Coche de asientos (1965)
Con su singular elocuencia, Borges solía afirmar sentirse mucho más orgulloso de los libros que había leído que de los que había escrito, y eso que entregó a la imprenta algunas de las mejores páginas que un lector puede saborear.

Y un borgiano confeso como Ricardo Piglia señala que «un lector es también el que lee mal, distorsiona, percibe confusamente. En la clínica del arte de leer, no siempre el que tiene mejor vista lee mejor», pero que en ese intento del lector, aunque insuficiente y defectuoso, se encuentra una de las claves de la comprensión del mundo, además de uno de los anhelos más genuinos y primordiales del ser humano.    

El acto de leer tiene algo de frontera con lo desconocido, de encuentro con lo inesperado. No leemos por mero entretenimiento, para parecer más sabios ante los demás ni para convertirnos en mejores personas. Leemos para ensanchar nuestro horizonte, para calibrar nuestros pensamientos con las ideas de los demás, para imaginar otras existencias alternativas a la nuestra.    

             Si algo nos enseñó la Odisea, uno de los textos fundacionales de nuestra cultura, es que lo mejor del viaje no es llegar a nuestra meta, sino el cambio experimentado a lo largo del recorrido: una transformación que nos convierte en seres diferentes (puede que más escépticos y descreídos, pero también más lúcidos), de lo que éramos antes de partir hacia lo desconocido. 

Hotel junto a un terraplén de ferrocarril (1952)
La lectura de un libro implica una metamorfosis en el lector semejante a la que acontece durante el viaje: no somos los mismos al terminar el libro que antes de empezar a leerlo. Hay algo en nosotros que se ha modificado, que ha trascendido lo cotidiano, que ha despertado una semilla escondida.    

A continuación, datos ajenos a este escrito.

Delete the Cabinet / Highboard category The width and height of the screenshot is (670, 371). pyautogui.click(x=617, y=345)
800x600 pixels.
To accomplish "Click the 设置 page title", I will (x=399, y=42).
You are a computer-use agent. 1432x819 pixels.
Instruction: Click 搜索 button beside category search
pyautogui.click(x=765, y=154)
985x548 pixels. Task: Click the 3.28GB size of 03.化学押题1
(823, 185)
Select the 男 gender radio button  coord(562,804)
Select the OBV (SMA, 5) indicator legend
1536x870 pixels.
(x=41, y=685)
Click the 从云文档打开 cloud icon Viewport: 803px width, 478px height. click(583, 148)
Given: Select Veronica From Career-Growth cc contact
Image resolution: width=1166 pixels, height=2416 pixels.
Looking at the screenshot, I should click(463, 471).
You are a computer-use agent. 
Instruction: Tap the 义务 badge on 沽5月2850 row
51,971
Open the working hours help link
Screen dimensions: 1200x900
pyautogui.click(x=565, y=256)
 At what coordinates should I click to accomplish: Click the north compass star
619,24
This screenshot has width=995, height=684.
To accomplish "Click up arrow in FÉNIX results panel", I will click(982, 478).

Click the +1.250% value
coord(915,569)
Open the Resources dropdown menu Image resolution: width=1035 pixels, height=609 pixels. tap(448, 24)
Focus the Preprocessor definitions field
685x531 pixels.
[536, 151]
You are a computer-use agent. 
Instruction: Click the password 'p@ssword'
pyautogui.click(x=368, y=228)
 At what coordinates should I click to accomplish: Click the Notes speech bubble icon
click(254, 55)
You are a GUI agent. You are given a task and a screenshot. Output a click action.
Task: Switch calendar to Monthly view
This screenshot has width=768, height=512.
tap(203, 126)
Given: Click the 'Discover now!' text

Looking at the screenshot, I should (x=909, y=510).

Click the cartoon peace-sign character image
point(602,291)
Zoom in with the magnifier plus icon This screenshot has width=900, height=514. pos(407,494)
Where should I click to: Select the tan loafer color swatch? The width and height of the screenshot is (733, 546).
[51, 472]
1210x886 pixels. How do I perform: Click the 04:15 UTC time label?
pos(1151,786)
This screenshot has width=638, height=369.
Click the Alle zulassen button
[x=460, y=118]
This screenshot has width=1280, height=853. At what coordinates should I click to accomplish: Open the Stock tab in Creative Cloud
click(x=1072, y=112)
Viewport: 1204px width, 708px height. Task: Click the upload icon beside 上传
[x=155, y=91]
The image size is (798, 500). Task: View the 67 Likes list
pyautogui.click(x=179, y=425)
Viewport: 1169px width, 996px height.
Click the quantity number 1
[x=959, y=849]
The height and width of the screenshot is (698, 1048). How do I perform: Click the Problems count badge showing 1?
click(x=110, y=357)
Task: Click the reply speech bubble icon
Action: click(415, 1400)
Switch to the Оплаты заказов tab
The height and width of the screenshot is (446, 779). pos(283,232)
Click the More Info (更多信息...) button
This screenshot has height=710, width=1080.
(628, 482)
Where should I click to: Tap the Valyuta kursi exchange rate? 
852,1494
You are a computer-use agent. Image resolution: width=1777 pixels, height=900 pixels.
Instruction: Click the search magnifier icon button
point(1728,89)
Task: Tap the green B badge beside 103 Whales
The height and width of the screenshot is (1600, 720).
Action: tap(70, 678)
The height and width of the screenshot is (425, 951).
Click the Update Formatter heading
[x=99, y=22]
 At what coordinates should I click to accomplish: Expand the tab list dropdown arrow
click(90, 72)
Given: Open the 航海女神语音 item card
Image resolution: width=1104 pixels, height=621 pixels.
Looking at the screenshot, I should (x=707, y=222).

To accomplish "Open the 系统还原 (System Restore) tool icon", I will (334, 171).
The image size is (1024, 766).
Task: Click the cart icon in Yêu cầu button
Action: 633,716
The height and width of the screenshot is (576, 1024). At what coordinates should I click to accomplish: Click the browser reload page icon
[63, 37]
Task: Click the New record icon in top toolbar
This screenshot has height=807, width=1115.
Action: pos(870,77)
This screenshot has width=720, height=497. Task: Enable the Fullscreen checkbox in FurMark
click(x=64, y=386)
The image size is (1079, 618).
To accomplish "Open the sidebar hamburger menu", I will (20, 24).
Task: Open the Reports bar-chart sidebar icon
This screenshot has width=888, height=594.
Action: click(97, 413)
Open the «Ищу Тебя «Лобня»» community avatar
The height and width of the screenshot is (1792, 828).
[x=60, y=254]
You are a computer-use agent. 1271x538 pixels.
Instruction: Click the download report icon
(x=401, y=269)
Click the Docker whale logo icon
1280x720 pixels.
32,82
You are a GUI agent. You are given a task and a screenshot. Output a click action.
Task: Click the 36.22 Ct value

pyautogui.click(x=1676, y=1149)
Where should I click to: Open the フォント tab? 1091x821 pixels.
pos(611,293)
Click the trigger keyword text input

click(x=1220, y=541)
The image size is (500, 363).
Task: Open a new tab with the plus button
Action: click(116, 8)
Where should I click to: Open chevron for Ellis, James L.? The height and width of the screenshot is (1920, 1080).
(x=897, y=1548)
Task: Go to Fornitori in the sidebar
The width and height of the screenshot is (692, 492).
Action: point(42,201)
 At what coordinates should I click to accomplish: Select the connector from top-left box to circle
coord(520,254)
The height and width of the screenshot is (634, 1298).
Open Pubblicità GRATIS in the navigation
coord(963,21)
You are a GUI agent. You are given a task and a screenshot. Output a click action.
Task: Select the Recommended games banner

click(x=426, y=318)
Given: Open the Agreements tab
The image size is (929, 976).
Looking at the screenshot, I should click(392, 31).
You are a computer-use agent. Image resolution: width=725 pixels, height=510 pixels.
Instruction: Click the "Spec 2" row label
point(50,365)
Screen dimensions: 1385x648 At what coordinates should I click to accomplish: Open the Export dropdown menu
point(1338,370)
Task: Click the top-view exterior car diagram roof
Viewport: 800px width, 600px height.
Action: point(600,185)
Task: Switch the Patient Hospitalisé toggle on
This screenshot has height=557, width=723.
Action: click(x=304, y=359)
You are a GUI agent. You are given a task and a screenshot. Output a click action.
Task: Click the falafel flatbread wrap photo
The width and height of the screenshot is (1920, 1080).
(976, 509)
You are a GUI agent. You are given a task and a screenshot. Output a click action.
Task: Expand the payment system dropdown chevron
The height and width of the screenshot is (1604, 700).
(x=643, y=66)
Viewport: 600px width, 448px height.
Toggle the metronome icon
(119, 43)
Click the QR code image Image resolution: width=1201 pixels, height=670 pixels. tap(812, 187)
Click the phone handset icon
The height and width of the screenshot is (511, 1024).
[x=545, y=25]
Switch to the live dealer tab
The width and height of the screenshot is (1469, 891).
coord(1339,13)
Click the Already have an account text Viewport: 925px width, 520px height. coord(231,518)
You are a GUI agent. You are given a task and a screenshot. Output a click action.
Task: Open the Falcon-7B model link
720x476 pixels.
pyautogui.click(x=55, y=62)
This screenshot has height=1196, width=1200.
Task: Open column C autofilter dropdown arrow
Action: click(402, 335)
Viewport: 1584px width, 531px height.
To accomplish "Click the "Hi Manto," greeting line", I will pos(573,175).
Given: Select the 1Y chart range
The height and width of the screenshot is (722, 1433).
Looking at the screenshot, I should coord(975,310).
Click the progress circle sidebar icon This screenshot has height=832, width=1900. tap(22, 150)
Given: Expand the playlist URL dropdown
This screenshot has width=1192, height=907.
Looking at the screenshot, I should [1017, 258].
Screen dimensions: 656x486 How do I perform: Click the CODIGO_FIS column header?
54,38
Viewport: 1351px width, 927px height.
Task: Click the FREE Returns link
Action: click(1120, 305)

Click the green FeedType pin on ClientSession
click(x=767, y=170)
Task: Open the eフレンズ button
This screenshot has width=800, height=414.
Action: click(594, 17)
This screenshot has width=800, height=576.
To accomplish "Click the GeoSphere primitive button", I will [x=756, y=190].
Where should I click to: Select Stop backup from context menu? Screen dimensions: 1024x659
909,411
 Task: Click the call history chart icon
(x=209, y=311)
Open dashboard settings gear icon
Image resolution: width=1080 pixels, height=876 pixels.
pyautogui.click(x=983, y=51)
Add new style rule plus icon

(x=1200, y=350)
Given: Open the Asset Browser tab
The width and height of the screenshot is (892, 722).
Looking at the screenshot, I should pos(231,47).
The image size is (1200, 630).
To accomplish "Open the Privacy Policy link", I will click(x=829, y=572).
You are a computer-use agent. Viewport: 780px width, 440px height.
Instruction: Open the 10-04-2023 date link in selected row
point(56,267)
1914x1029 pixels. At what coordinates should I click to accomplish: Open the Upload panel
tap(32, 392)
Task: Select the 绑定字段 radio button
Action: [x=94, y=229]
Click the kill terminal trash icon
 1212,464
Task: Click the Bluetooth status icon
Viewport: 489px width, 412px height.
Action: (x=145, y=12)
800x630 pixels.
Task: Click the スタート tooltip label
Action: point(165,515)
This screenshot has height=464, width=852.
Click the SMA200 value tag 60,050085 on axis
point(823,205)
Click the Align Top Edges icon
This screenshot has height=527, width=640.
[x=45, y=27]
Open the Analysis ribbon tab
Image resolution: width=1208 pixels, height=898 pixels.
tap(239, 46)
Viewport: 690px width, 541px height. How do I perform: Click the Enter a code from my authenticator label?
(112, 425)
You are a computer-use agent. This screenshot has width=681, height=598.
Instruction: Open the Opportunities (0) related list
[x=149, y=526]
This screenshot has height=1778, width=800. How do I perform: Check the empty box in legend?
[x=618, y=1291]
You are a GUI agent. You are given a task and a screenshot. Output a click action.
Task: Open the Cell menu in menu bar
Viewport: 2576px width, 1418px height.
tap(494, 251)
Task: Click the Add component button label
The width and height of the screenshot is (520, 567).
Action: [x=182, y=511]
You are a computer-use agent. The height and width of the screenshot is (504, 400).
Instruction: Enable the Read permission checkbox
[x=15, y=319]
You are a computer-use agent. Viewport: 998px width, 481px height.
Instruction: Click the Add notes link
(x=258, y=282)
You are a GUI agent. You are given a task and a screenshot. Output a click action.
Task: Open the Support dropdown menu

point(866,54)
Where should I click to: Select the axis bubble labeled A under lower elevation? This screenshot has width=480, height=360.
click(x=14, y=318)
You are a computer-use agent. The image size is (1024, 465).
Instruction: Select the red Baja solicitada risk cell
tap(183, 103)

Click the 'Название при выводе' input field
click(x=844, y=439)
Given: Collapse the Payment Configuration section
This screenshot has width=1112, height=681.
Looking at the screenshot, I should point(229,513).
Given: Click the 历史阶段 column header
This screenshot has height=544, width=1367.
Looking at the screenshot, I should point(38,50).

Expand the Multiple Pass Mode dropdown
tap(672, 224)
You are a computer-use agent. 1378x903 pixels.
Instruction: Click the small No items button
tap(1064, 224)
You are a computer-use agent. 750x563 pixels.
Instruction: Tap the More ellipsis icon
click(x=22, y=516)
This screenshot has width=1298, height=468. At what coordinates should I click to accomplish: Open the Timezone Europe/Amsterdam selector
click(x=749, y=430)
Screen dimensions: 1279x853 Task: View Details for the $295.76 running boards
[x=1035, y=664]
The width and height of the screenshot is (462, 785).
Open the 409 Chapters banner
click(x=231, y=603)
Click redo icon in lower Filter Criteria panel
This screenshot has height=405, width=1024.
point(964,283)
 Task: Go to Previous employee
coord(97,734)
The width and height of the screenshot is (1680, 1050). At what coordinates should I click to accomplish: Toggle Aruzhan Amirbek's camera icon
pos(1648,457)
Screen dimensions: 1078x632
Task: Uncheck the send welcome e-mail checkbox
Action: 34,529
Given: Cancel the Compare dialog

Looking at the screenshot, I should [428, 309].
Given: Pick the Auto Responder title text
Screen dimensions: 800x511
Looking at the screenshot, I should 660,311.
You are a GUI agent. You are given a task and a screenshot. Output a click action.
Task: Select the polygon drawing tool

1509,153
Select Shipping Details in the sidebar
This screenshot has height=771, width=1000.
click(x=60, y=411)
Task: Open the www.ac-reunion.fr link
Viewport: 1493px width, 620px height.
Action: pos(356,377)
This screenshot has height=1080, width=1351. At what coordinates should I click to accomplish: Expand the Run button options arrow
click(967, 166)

Por eso cada vez estoy más persuadido de que no solo se necesitan autores que escriban buenos libros, sino también buenos lectores que sean capaces de desentrañar la magia, el sentido último, la variedad de matices de un texto, sin simplificarlo drásticamente ni reducirlo a lugares comunes.

La lectura de un libro es como ese hilo de Ariadna que nos ayuda a no perdernos en medio del laberinto de rutinas y de obligaciones en el que vivimos. Hay que dejarse guiar por él para poder encontrar la salida al final del laberinto.